Dinitroanilines represent a class of compounds that are widely used in herbicide formulations as they depolymerise plant microtubles, causing chromosome doubling. The potential of microtubule depolymerising herbicides trifluralin, oryzalin, and amiprophosmethyl (APM) for in vitro chromosome doubling of Rosa was studied. Five concentrations (0, 3, 6, 12 and 24 μM) and three exposure periods (12, 24 and 48 h) for each of the compounds were compared. Oryzalin, trifluralin and APM were not significantly different in their ability to induce chromosome doubling of R. hybrida cv Iceberg.

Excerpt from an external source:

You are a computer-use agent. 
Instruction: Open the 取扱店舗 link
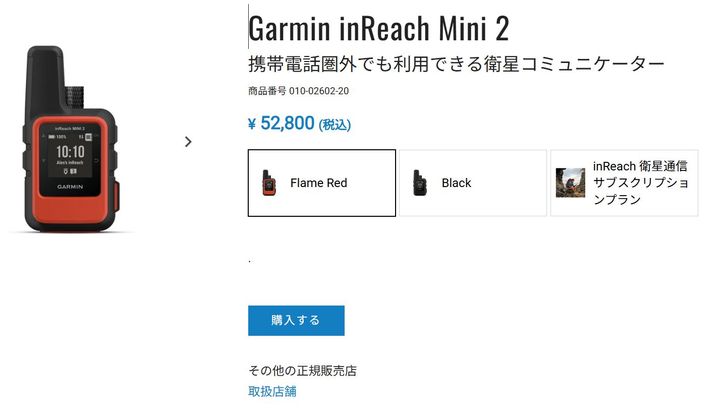click(272, 391)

At concentration of 6 μM and exposure period of 24 h, chromosome doubling of R. hybrida cv Iceberg was not significantly different with each of the polyplodising agents. At higher concentration (24 μM) and longer exposure period (48 h), 66.7% and 62.5% chromosome doubling was achieved with APM and trifluralin, respectively. However, the application of 6 μM oryzalin to R. persica (2n = 2x), R. hybrida cv Iceberg (2n = 3x) and R. hybrida cv Akito (2n = 4x), resulted in 60.0%, 6.3% and 0% chromosome doubling, respectively, which suggest that chromosome doubling is genotype dependent and plants with lower ploidy level have a higher propensity for chromosome doubling. Flow cytometry results at 18 and 24 weeks after herbicide treatment, indicated that the best time to test the treated plants was after 24 weeks.